The Relationship Between Love and Judgement
Boyd seems to make unnecessary or forced antitheses at times. Consider his major thesis, that love and judgement cannot co-exist. He argues that if you love, you will not judge, and if you judge, you cannot love. Thus he claims that we “love only insofar as we abstain from judgment” (9). He also says, “love and judgment are opposed to each other” (78). Or again, “We either live in love, or we live in judgment” (111). “Love and judgment represent two antithetical ways of living” (112).
But, is this really the case? I can think of at least three very important counter-examples here. God seems quite capable of loving and judging simultaneously. Parents are called to do the same. And Christians are enjoined in Scripture to do just that as well.
That love is antithetical to judgement is certainly not true of God. He is love, and he is judge, simultaneously. His love is not sentimental or wishy-washy but based on his holiness and righteousness. In love he judges his enemies, and with discerning judgement he loves us. Even Boyd concedes this point briefly at one stage (168).
Parents also do this all the time. Really loving parents will exercise judgement and discernment and discipline with their children. It is because they love their children that they exercise judgement, make rules and censure unacceptable behaviour. The two are not contradictory but complementary. That is the very point being made in Hebrews 12:1-13. At least Boyd does fleetingly acknowledge the need for tough love for various harmful addictions. (202).
And what about believers? Boyd makes it clear that they certainly should not judge. But why not? Why can we not judge with righteous judgement (John 7:24), and act in love at the same time?
If a father loves his children, his family, and his community, will he not judge that a proposed new brothel in his area would be harmful and dangerous? Similarly, it is because a mother loves her daughter that she will warn her against drug use. And is it not a loving thing to assess a heretical cult, to judge its dangerous doctrines, to prevent people from being sucked into a lost eternity?
Boyd seems to set up a false antithesis or artificial tension here. It is not a case of either/or, but both/and. He seems to engage in unnecessary polarisation where Scripture does not.
He does allow that “in exceptional conditions” there will be a place for “confrontation and questioning” (195). I am glad he does make this concession. But how does this square with the New Testament evidence? There we find numerous examples of Paul and others challenging people, confronting people, even rebuking people. Numerous passages enjoin us to make righteous judgement, to warn and rebuke, to chastise and to admonish.
But Boyd thinks this should be done sparingly at best. But Scripture seems to say it should be done when needed. It seems to be a part of the normal Christian life. Of course such discipline and admonition must be done in love, with humility, and with the recognition that we are all fallen. But it is a regular part of church life. Jesus himself insisted upon this, as in Matthew 18.
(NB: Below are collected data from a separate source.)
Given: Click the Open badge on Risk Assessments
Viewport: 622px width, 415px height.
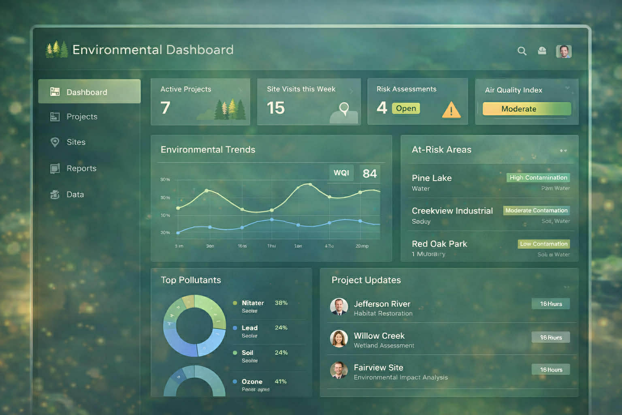Looking at the screenshot, I should coord(405,108).
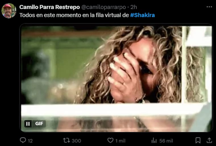Viewport: 216px width, 146px height.
Task: Open Camilo Parra Restrepo's profile picture
Action: tap(9, 11)
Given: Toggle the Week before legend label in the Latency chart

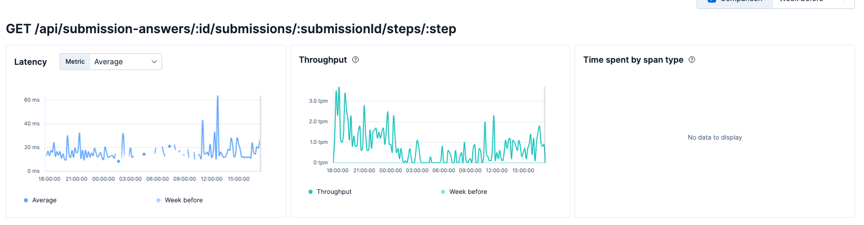Looking at the screenshot, I should coord(183,200).
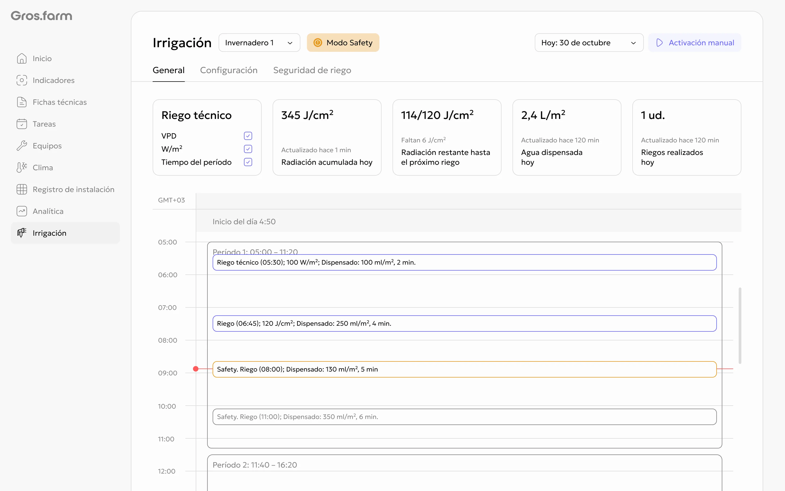Open Registro de instalación grid icon

point(22,189)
Added to this are the many dozens of warnings about false teachers and false teaching. The New Testament writers are quite strong about all this, as was Jesus. Many warnings are given about the need to guard one’s doctrine from the false prophets. Yet Boyd actually says we are not even to confront other religious groups who are leading people astray! (205) Were the apostles wrong on this? Was Paul unloving and out of God’s will when he confronted the Judaisers or withstood Peter to his face? Was Athanasius being judgemental and unloving when he took on Arius and his heresy?
Coupled with this are the many dozens of exhortations to stand up for good doctrine and sound theology. All of that supposes bad theology which needs to be countered. Yet Boyd seems to minimise this as well.
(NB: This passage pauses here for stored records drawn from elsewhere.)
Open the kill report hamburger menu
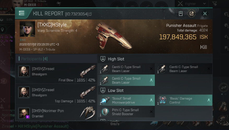The image size is (229, 130). pyautogui.click(x=22, y=13)
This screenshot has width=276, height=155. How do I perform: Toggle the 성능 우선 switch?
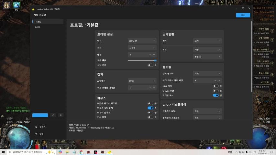150,65
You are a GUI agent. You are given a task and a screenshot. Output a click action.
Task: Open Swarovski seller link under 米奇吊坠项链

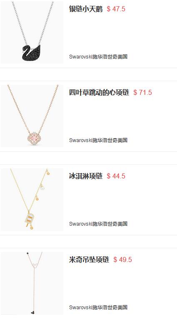point(98,307)
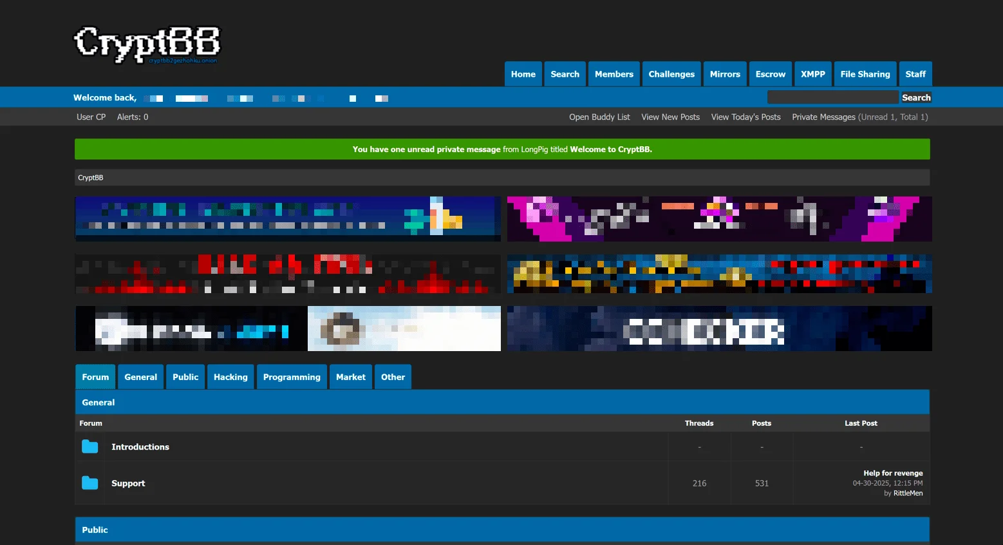Image resolution: width=1003 pixels, height=545 pixels.
Task: Open the 'Help for revenge' last post
Action: tap(892, 473)
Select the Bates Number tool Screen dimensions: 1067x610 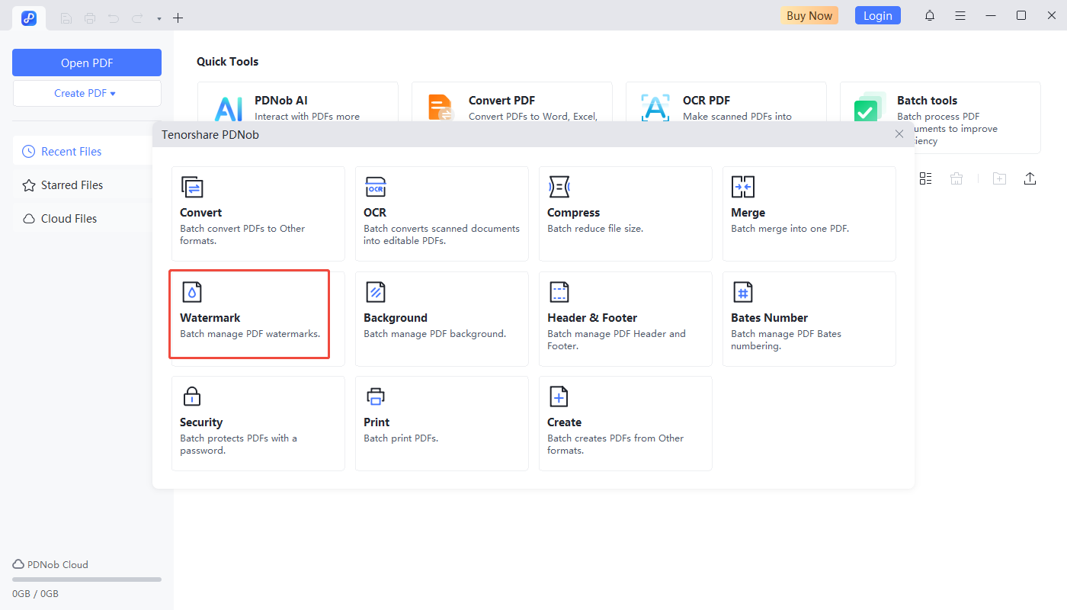(809, 319)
Boyd also indicates that there is no place for speaking prophetically to non-believers: “the church must always remember that it has no business confronting people outside the covenantal community” (205). None at all? Were William Wilberforce and Charles Finney, to name but a few, out of God’s will for working so hard to stamp out slavery, and expecting non-believers to do the right thing in this regard?
And what about today? Are believers to say and do absolutely nothing about the evils of abortion, pornography or racism because that is being judgemental and not loving? Are we just to allow any and all evil to run unchecked, because we do not want to be seen as judgemental?
And what about the Old Testament prophets? They made prophetic denunciations against foreign nations which featured the same themes and language as they used against Israel. Boyd does mention Ezekiel’s call to be a watchman, but says it only applies to Israel (206). Yet Ez. 25-32 are oracles against foreign nations.
In the closing chapters of his book Boyd does try to temper his remarks somewhat, and does admit that at times confrontation and the like are called for. But again, they are to be the exception he argues, not the rule.
What the Church Should Look Like
Consider also the picture of the church which Boyd envisages. Appealing to the gospel accounts where Jesus fellowshipped with sinners, Boyd wants that to be our model. It seems he basically wants people to get together and enjoy each other in a non-judgemental fashion. He even admits that such a church “would look very ‘unchurchy’ to say the least”. It would be known more for its “outrageous, puzzling love” than “its distinctive beliefs and ethical teachings” (222). No tough sermons it seems, no harsh words, no condemnation.
But just how is the church to be unlike any other social club if “distinctive beliefs” are so minimised? Christianity is about love, but it is also about doctrine, and beliefs, about creeds. If it were not, much of the New Testament would not have to have been written.
Boyd seems to make a false distinction here: you either embrace love, or you latch on to doctrine and theology. But surely holding on to both is the biblical position. Paul could tell Timothy, “Watch your life and doctrine closely” (1 Tim. 4:16). That gets the right balance. We love God and each other not in a vacuum, but based on the revelation God has given us.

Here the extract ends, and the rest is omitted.